Premier rejet de la physique aristotélicienne

Révolutionnaire dans l'âme, polémique dans l'esprit, Galileo eut maintes fois à subir l'hostilité de ses pairs. A l'Université de Pise tout d'abord, ce qui le contraignit à postuler pour la chaire de mathématiques de l'Université de Padoue, en septembre 1592 - chaire qu'il obtint, grâce notamment au soutien de son ami Guidobaldo del Monte.

En cette ville où régnait une totale liberté de pensée et un sincère esprit de convivialité, il passa dix-huit des plus belles années de sa vie - des années pour le moins fructueuses en termes d'avancées scientifiques, comme en témoignent ses nombreuses réalisations. Des réalisations expérimentales tout d'abord, telles ces boussoles, équerres, compas, et autres thermoscopes, qu'il fabriqua et commercialisa en vue d'alléger les trop lourdes charges de famille qui déjà pesaient sur lui. Des réalisations théoriques ensuite, concernant les phénomènes mécaniques, notamment. Sans doute sa découverte la plus significative en ce domaine fut-elle celle des lois régissant le mouvement naturellement accéléré : "les espaces franchis par le mouvement naturel sont dans la proportion double du temps et, par conséquent, les espaces franchis dans des temps égaux sont comme les nombres impairs ab unitate, et les autres choses". Des lois à forte consonnance pythagoricienne donc, qu'il déduisit de son fameux principe de la chute des corps : "le mobile naturel va en augmentant de vitesse dans la proportion même où il s'éloigne de son point de départ". Un principe qu'il reformulera quelques années plus tard, après s'être finalement aperçu que cet accroissement de vitesse (ou accélération) d'un corps en chute libre était en réalité proportionnel(le) au temps écoulé depuis le début de la chute : "J'appelle mouvement uniformément accéléré, les mouvements dont les moments, ou degrés de vitesse, augmentent à partir du repos, avec l'accroissement même du temps à partir du premier instant du mouvement".


Le long de plans inclinés semblables à celui-ci, Galiléo faisait glisser des corps
de tailles et de masses différentes. Des intervalles de temps séparant les
sonneries de clochettes disposées à distances régulières, il déduisait
l'accroissement de vitesse ou accélération du mobile considéré.

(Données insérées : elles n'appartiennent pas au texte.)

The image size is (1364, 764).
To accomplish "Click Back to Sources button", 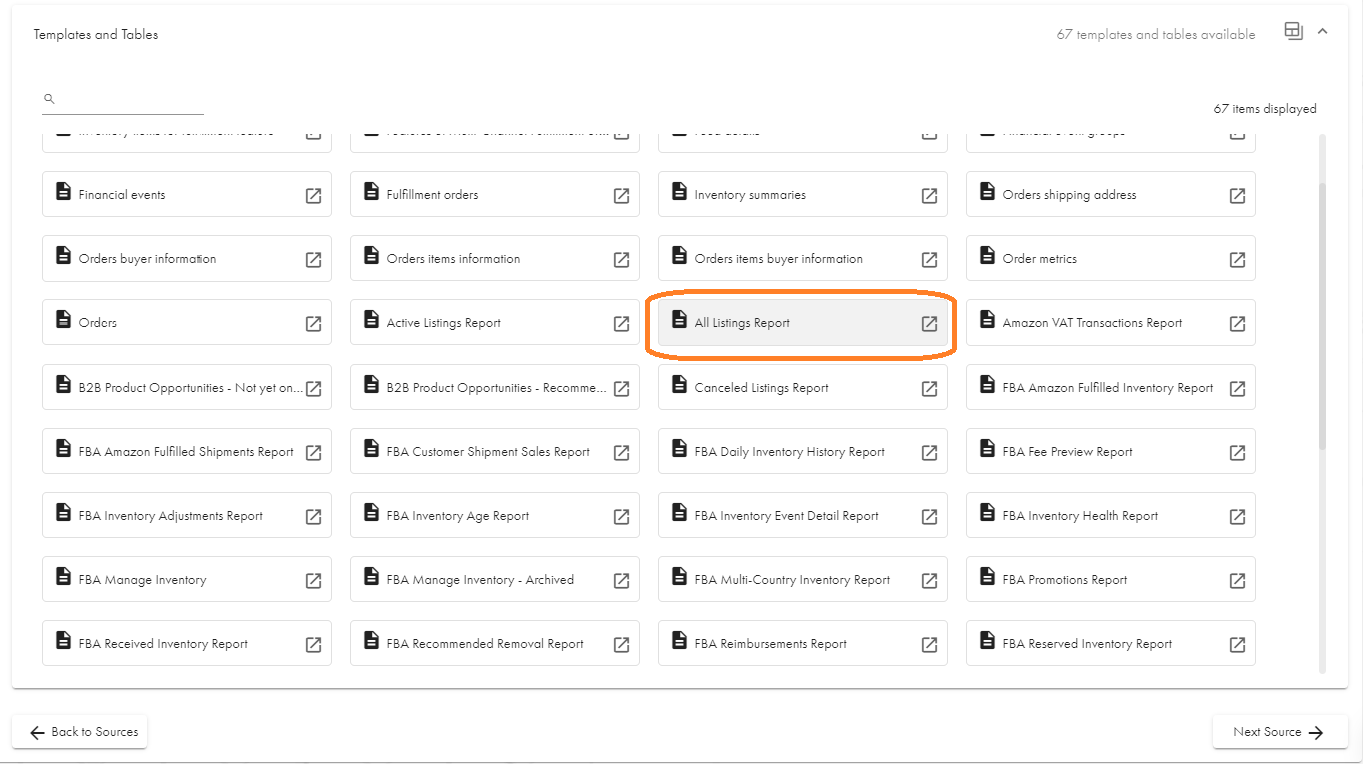I will pyautogui.click(x=80, y=732).
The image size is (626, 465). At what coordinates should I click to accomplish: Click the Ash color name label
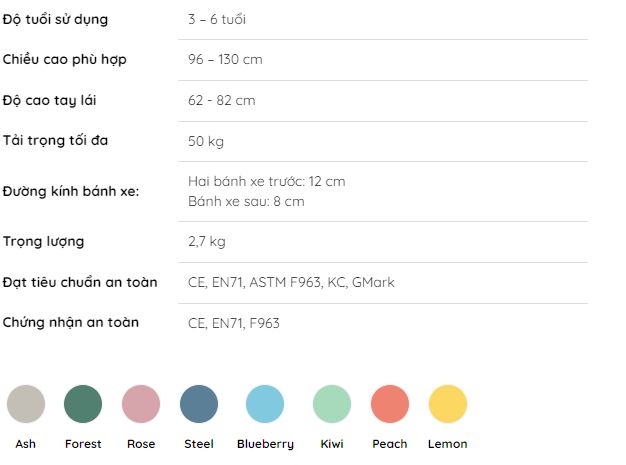(x=26, y=444)
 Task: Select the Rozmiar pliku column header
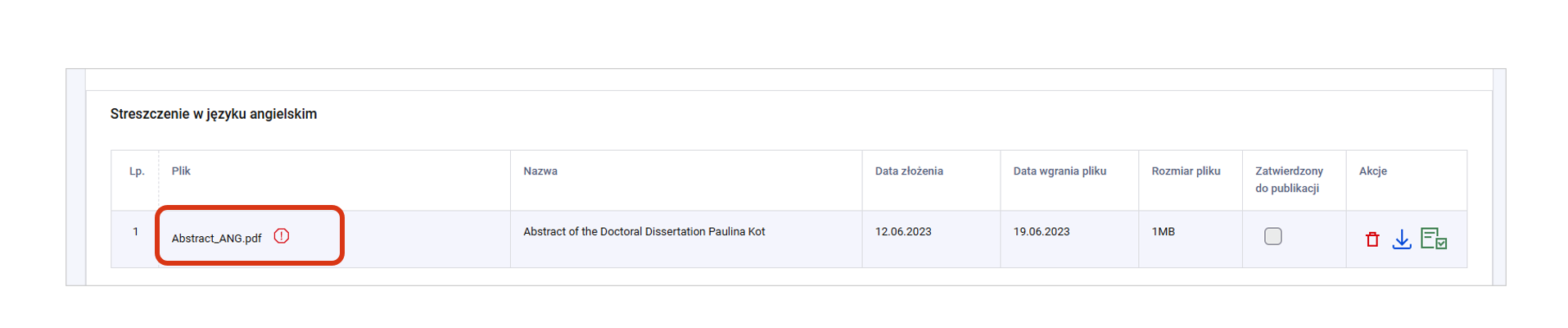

Aux yeux de Galileo, ce mouvement naturellement accéléré vers le bas résultait de la tendance naturelle qu'ont les corps, sous l'effet de leur propre pesanteur, à tomber vers le centre de la Terre. Axiome pour le moins novateur, qui tranchait singulièrement avec l'hypothèse aristotélicienne en vigueur, selon laquelle deux mouvements naturels coexistent en réalité : l'un, vers le bas, concernant les éléments eau et terre ; l'autre, vers le haut, s'appliquant aux éléments plus légers que sont l'air et le feu. Une hypothèse à laquelle Galileo opposa l'argument suivant : il suffirait aux éléments eau et terre (air et feu) de baigner dans un milieu de densité supérieure (inférieure) à la leur pour qu'à leur tour, ils se dirigent vers le haut (le bas). La référence au principe d'Archimède est manifeste. Son rejet de la physique d'Aristote, tout autant.